O bloquista Pedro Filipe Soares acusou o Chega de falta de “seriedade” ao propor comissões de inquérito sucessivas. “É um desporto, não é uma vontade política. Não inviabilizaremos, mas não vamos branquear”, disse, lembrando que, quando havia pedidos à população para se resguardar, o Chega promovia “festas covid políticas” em almoços “sem máscara e sem distanciamento”.

Tanto o PCP como os deputados únicos do Livre e do PAN defenderam que a gestão da covid já é acompanhada transversalmente por várias comissões parlamentares e que um inquérito não se justifica.

“Agenda mediática protoconspiracionista”

O PS acrescentou ao argumento da banalização das comissões de inquérito outras críticas. André Pinotes Baptista acusou o Chega de ter uma “agenda mediática protoconspiracionista em explorar a dor”. O deputado considerou que o partido proponente “está a esvaziar as comissões do Parlamento” e que tenta “minar a credibilidade das instituições”, lembrando que na legislatura passada já existiu uma comissão de acompanhamento da gestão da covid.

Foi essa mesma comissão que João Cotrim de Figueiredo lembrou, mas para dizer que, nas suas conclusões, aprovadas pelo PS, apontava para a necessidade de continuidade da avaliação noutras conjunturas. Só que, ressalvou, a actual circunstância é de maioria absoluta. O líder (demissionário) da IL disse ver uma sintonia entre o partido de Ventura e o do Governo: “Uma perfeita simbiose política entre o Chega e o PS. A vossa banalização e exagero permitem ao PS fugir às suas responsabilidades.”

Em nome do Governo, a secretária de Estado da Promoção da Saúde, Margarida Tavares, recordou que “nenhum país estava preparado” para a pandemia de covid-19 e que se foi “aprendendo” com as medidas tomadas, sem se referir à questão dos contratos ou de outros actos específicos do Governo para combater a crise de saúde e social, que é o objecto do inquérito proposto. Um discurso que André Ventura disse ser “caricato” e assemelhar-se a um “acto de contrição na Igreja”.

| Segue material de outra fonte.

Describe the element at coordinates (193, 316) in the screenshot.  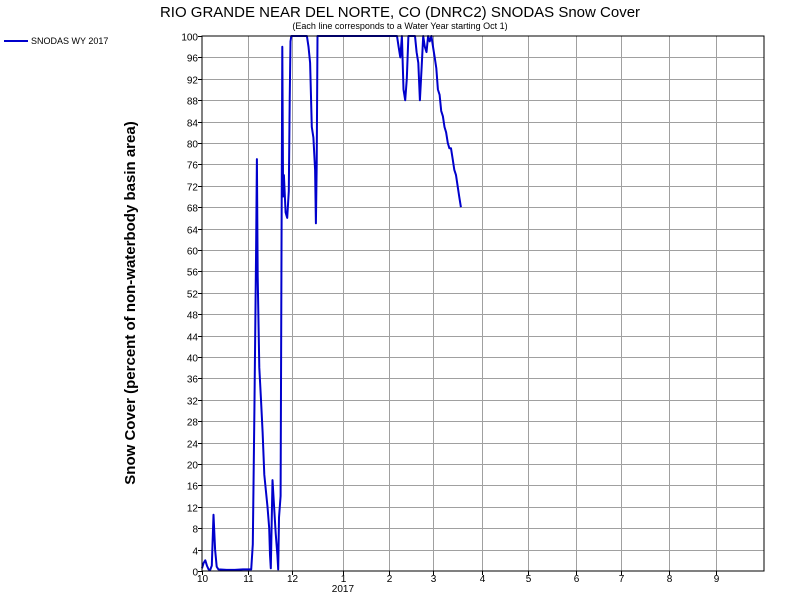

Desde o início da legislatura, o Chega propôs cinco comissões de inquérito, tendo retirado a que pedia uma investigação à avaliação do processo de reestruturação do SIRESP. Já foram discutidas três propostas e duas foram chumbadas: uma sobre a credibilidade dos Relatórios Anuais de Segurança Interna que o Governo apresenta à Assembleia da República, outra sobre a actuação do Estado português nas parcerias com associações de cidadãos russos sobre o acolhimento de cidadãos ucranianos em Portugal. O mesmo destino parece ter a terceira proposta debatida esta manhã em plenário.

Falta ainda discutir a proposta sobre um inquérito parlamentar em torno da eventual ingerência do primeiro-ministro no Banco de Portugal para proteger a filha do ex-Presidente de Angola. O debate está marcado para dia 14 deste mês.